Create Systemd Service or LaunchDaemon:

<!-- ~/Library/LaunchAgents/com.bluefly.agent-coordinator.plist -->
<?xml version="1.0" encoding="UTF-8"?>
<!DOCTYPE plist PUBLIC "-//Apple//DTD PLIST 1.0//EN" "http://www.apple.com/DTDs/PropertyList-1.0.dtd">
<plist version="1.0">
<dict>
  <key>Label</key>
  <string>com.bluefly.agent-coordinator</string>
  <key>ProgramArguments</key>
  <array>
    <string>/usr/local/bin/node</string>
    <string>$LLM_ROOT/common_npm/agent-mesh/backend/dist/services/coordinator/index.js</string>
  </array>
  <key>RunAtLoad</key>
  <true/>
  <key>KeepAlive</key>
  <true/>
  <key>StandardOutPath</key>
  <string>$LLM_ROOT/logs/coordinator.log</string>
  <key>StandardErrorPath</key>
  <string>$LLM_ROOT/logs/coordinator.error.log</string>
  <key>EnvironmentVariables</key>
  <dict>
    <key>REDIS_URL</key>
    <string>redis://<router-ip>:6379</string>
    <key>POSTGRES_URL</key>
    <string>postgresql://agent_user:<password>@<router-ip>:5432/agent_coordinator</string>
    <key>NODE_ENV</key>
    <string>production</string>
  </dict>
</dict>
</plist>

Load service:

launchctl load ~/Library/LaunchAgents/com.bluefly.agent-coordinator.plist
launchctl start com.bluefly.agent-coordinator

Agent Registration from Both Macs

Phase 4: Agent Registration System (10 minutes)

Mac M4 Agent Registration

Agents on Mac M4 will automatically register with the coordinator on startup:

// common_npm/agent-mesh/src/runtime/agent-registry.ts (enhancement)

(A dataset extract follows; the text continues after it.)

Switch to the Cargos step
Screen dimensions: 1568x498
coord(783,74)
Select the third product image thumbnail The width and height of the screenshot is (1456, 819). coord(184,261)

import axios from 'axios';

export class AgentRegistry extends EventEmitter {
  private coordinatorUrl: string;
  private machineId: string = 'mac-m4';
  
  constructor(config?: { coordinatorUrl?: string }) {
    super();
    this.coordinatorUrl = config?.coordinatorUrl || 
      process.env.COORDINATOR_URL || 
      'http://localhost:8080';
  }
  
  async register(manifest: AgentManifest): Promise<AgentRegistration> {
    // Local registration (existing code)
    const registration = await this.localRegister(manifest);
    
    // Register with coordinator
    try {
      await axios.post(`${this.coordinatorUrl}/api/v1/agents/register`, {
        agentId: registration.id,
        agentName: manifest.name,
        machineId: this.machineId,
        capabilities: manifest.capabilities.map(c => c.name),
        endpoint: this.getAgentEndpoint(registration.id)
      });
      
      // Start heartbeat
      this.startHeartbeat(registration.id);
    } catch (error) {
      console.warn('Failed to register with coordinator:', error);
      // Continue with local registration only
    }
    
    return registration;
  }
  
  private startHeartbeat(agentId: string): void {
    setInterval(async () => {
      try {
        await axios.post(`${this.coordinatorUrl}/api/v1/agents/heartbeat`, {
          agentId,
          machineId: this.machineId,
          metrics: this.getCurrentMetrics(agentId)
        });
      } catch (error) {
        console.warn('Heartbeat failed:', error);
      }
    }, 30000); // Every 30 seconds
  }
  
  private getCurrentMetrics(agentId: string): any {
    const agent = this.agents.get(agentId);
    if (!agent) return {};
    
    return {
      cpu_percent: this.getCpuUsage(),
      memory_mb: this.getMemoryUsage(),
      active_tasks: this.getActiveTaskCount(agentId),
      status: agent.status
    };
  }
}

Mac M3 Agent Registration

Same code, but with machineId: 'mac-m3':

// On Mac M3, set environment variable:
export MACHINE_ID=mac-m3
export COORDINATOR_URL=http://<mac-m4-ip>:8080

Agent Discovery and Task Execution

When an agent needs to execute a task, it queries the coordinator:

// common_npm/agent-mesh/src/runtime/task-executor.ts

export class TaskExecutor {
  private coordinatorUrl: string;
  
  async executeTask(task: Task): Promise<TaskResult> {
    // If task requires coordination, route through coordinator
    if (task.requiresCoordination) {
      const response = await axios.post(
        `${this.coordinatorUrl}/api/v1/tasks/distribute`,
        {
          id: task.id,
          type: task.type,
          requiredCapabilities: task.requiredCapabilities,
          priority: task.priority,
          payload: task.payload
        }
      );
      
      // Task assigned to an agent (may be on different machine)
      // Wait for result or execute locally if assigned to this agent
      if (response.data.agentId === this.agentId) {
        return this.executeLocally(task);
      } else {
        return this.waitForRemoteResult(task.id);
      }
    } else {
      // Execute locally
      return this.executeLocally(task);
    }
  }
}

Load Balancing Configuration

Phase 5: Load Balancing Strategy (5 minutes)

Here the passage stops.